Ohne einen Anspruch auf Vollständigkeit zu erheben, kann man versuchen, diese Veränderungs- oder Transformationstendenzen auf drei verschiedene Dimensionen herunterzubrechen: erstens die Programm- und Angebotsebene, zweitens den Betrieb und drittens die kommunikativen Praktiken der Jugendkunstschularbeit.
Dies bedeutet nicht, dass ‚klassische‘ Spartenangebote wie etwa Zeichenkurse, rein körperliche Tanzperformances oder analoge Fotografie-Workshops verschwinden. Jugendkunstschulen sollten in einer von digitalen Medien geprägten Welt auch weiterhin ablenkungsarme, handyfreie Räume bieten, als Ausgleich zum Dauerinput im Alltag.

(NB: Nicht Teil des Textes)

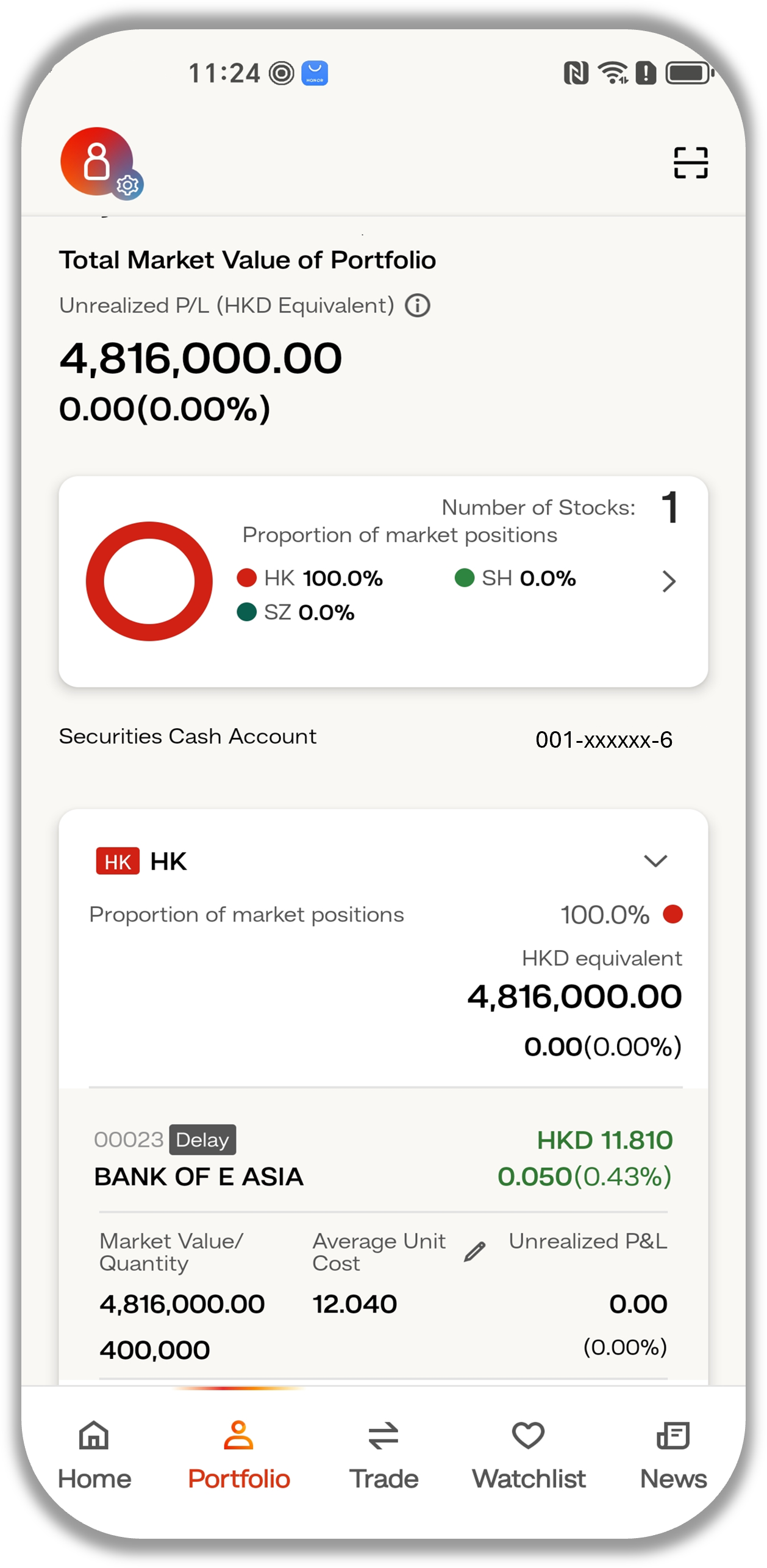Open the BANK OF E ASIA stock
Image resolution: width=767 pixels, height=1568 pixels.
click(x=199, y=1176)
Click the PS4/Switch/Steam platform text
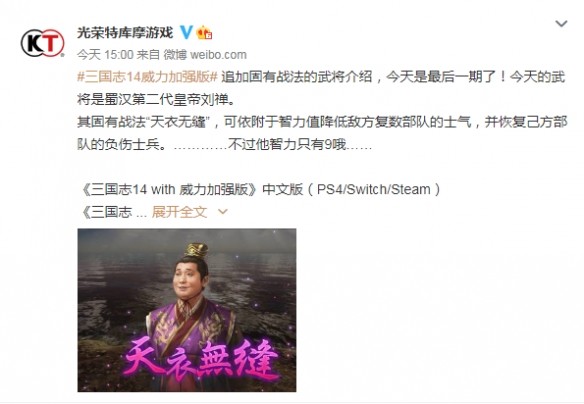The image size is (584, 404). coord(374,190)
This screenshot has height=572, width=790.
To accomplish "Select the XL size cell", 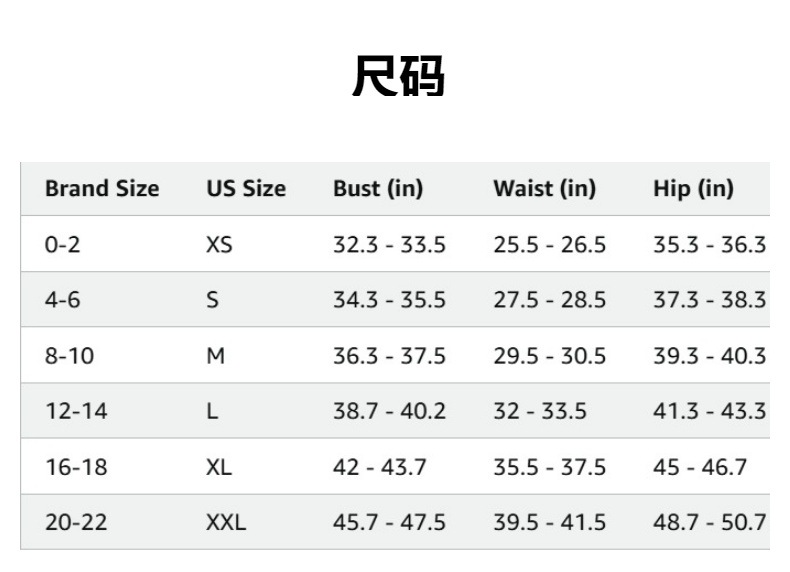I will click(x=219, y=467).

Im konzentrierten künstlerischen Schaffensprozess entwickeln die Teilnehmer*innen andere (auch motorische) Fähigkeiten (vgl. Lankau 2014: 15ff).
Transformatorische Dimensionen im Programmtableau und Methodenrepertoire
Den komplexen transformatorischen Dimensionen auf der Programm- und Angebotsebene kann man sich mit Blick auf Konzeption und Methodik, Inhalt und Ästhetik sowie neue spartenspezifische oder -übergreifende Angebotsbereiche der kulturpädagogischen Praxis nähern. Der Medieneinsatz selbst erscheint in den meisten Praxisfällen weniger als Motor denn als Verstärker von Prozessen, die wiederum eigene Ziele verfolgen. So soll der Einsatz bestimmter Medien zum Beispiel dazu beitragen, die Teilnahme bestimmter Personen oder Gruppenkonstellationen zu ermöglichen, mehr Verantwortung an die Teilnehmenden abzugeben oder von verschiedenen Orten aus zusammen arbeiten zu können.

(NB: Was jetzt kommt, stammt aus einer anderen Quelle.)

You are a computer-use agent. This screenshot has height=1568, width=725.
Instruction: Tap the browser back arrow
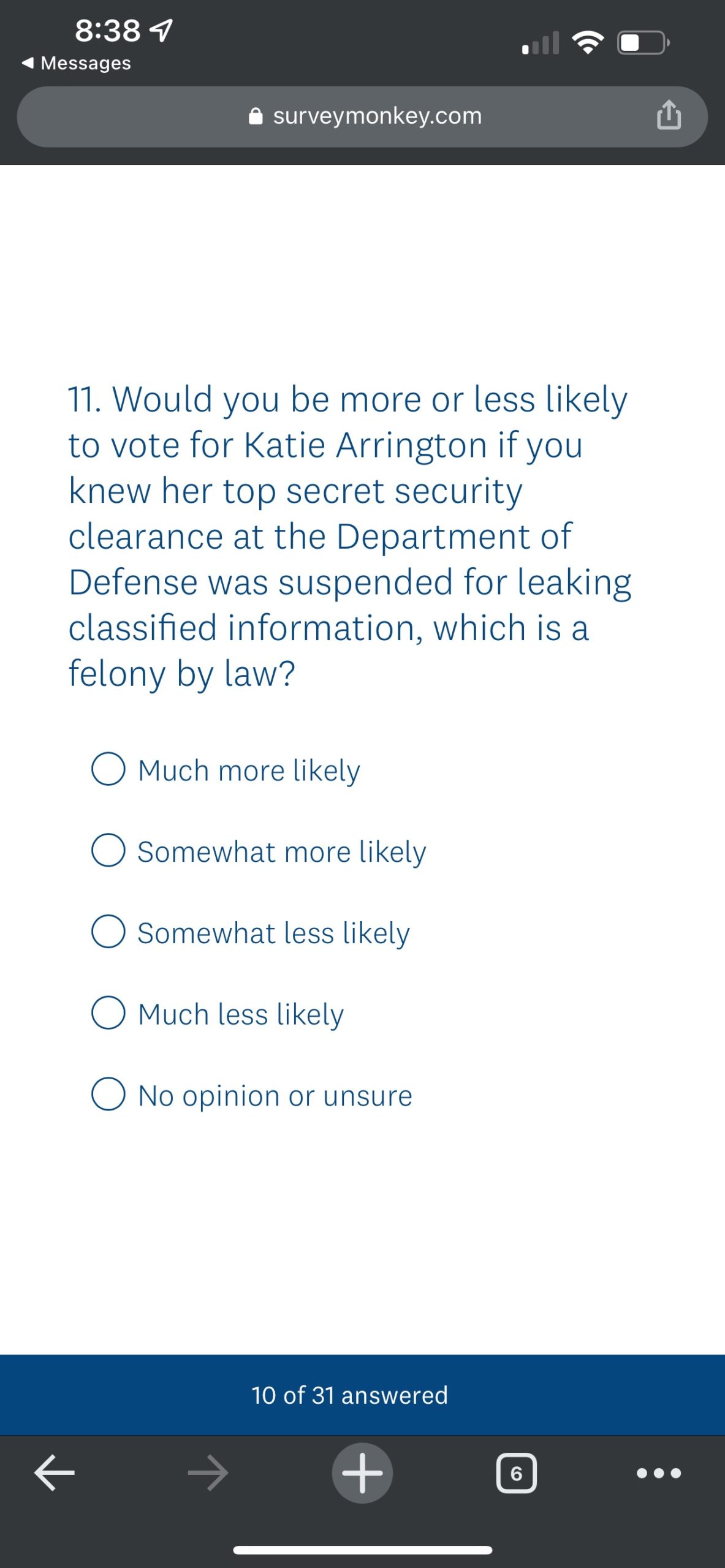tap(55, 1472)
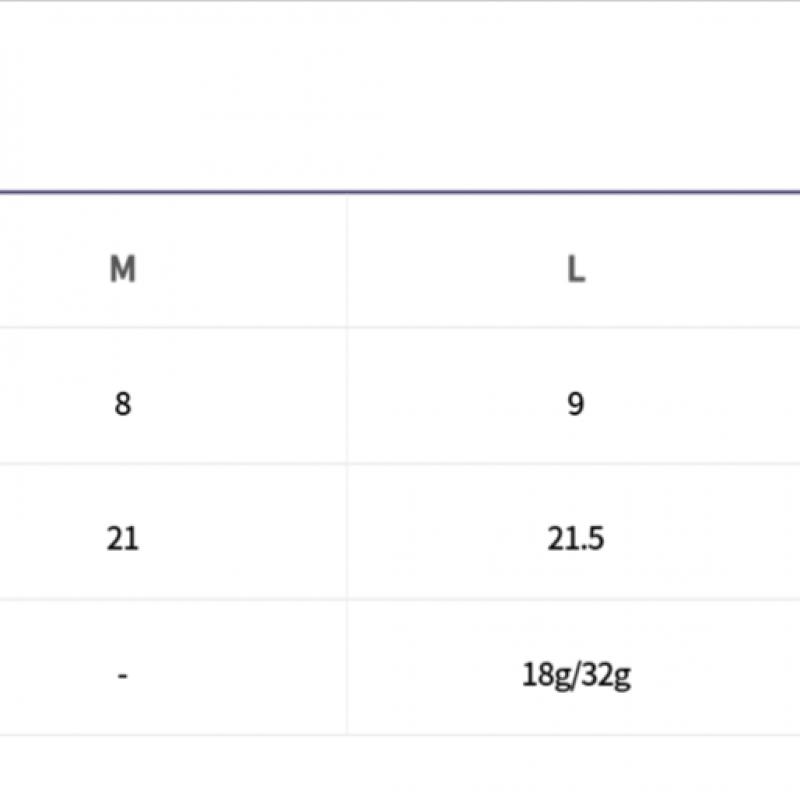Click the row border between 21 and the dash
800x800 pixels.
pos(122,599)
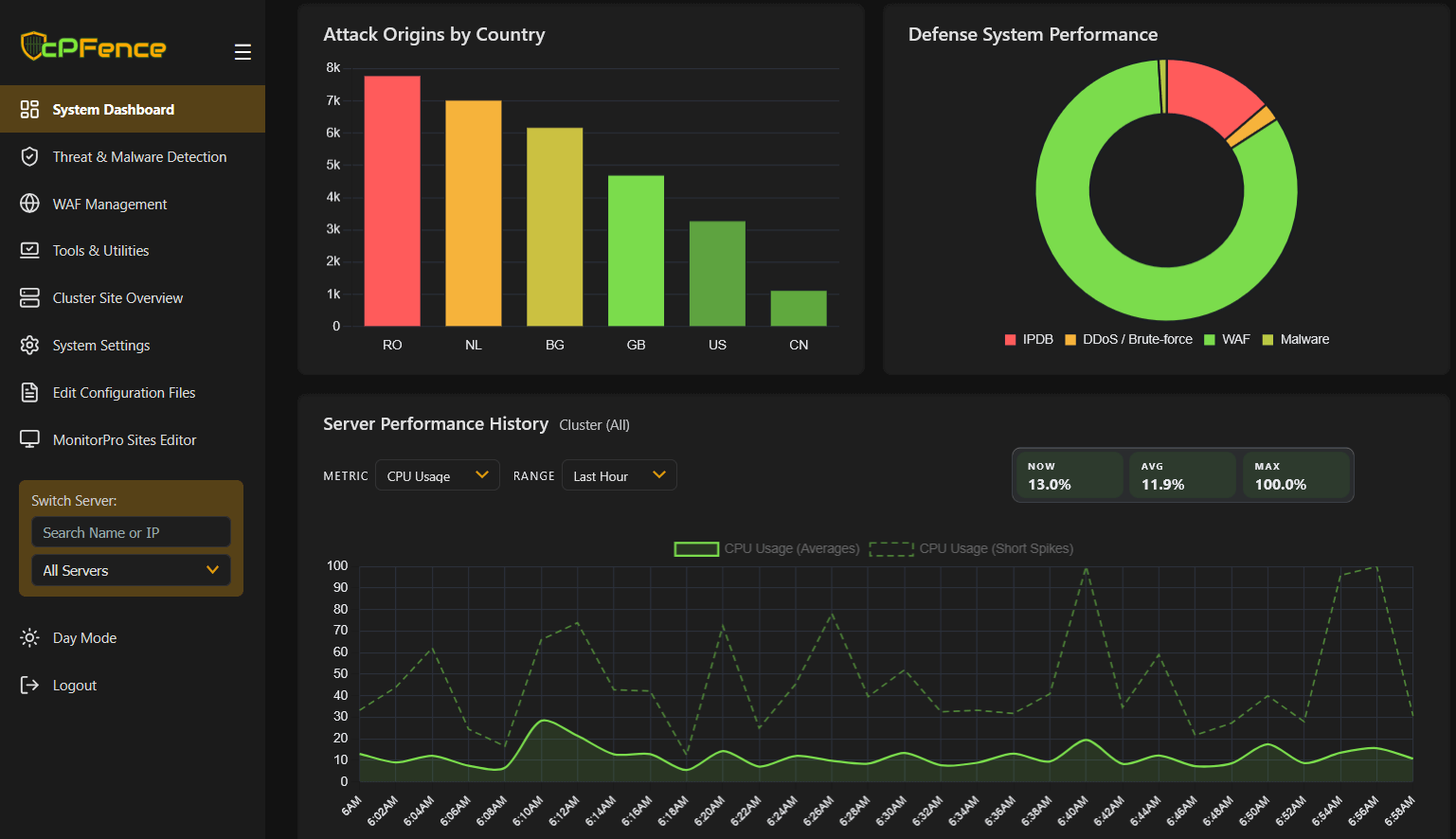Click the Logout arrow icon
1456x839 pixels.
coord(29,685)
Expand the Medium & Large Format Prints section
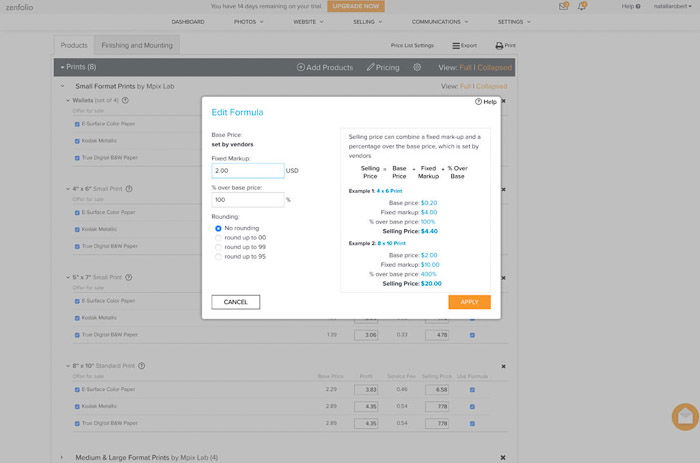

Digitale Medien als Werkzeuge der kulturpädagogischen Praxis
Im Rahmen des Projekts „Transformers“ der Oldenburger Kunstschule waren Schüler*innen zum Beispiel aufgefordert, ihre Schule durch bildkünstlerische Interventionen zu verändern. Es gab ein überschaubares Set an Regeln und einen Fundus aus fünf Materialien (Bambus, Stoff, Kabelbinder, Draht und Klebeband). Die Lehrer*innen vor Ort und die lediglich über Tablets zugeschalteten Künstler*innen durften – so sahen es die Regeln vor – den Schüler*innen lediglich assistieren und nur auf Bitte der Schüler*innen aktiv werden. Wie die Schüler*innen ihre Schule mit den zur Verfügung gestellten Materialen umgestalteten, war ihre eigene Entscheidung, ebenso wie die Zeiträume, in denen sie arbeiteten, ob sie überhaupt arbeiteten und wann und wie sie Pausen machten. Im hierarchisch geprägten Raum Schule wurde die Gestaltungsmacht vollständig an die Teilnehmenden abgegeben. Entstanden sind dabei: Bänke, ein Tier für die Pausenhalle, ein Aufenthaltsraum, Skulpturen mit politischen Forderungen, Kunst am Bau. Gestützt durch digitale Kommunikationstechnologien wurden hier eine Projektstruktur und Rollenkonstellation geschaffen, in denen nahezu jede Entscheidung und alles Handeln im Rahmen der Projektzeit in Händen der Schüler*innen lagen, während die Projektarbeit in Präsenz und mit nicht-digitalen Materialien stattfand (Oldenburger Kunstschule 2021: 19ff).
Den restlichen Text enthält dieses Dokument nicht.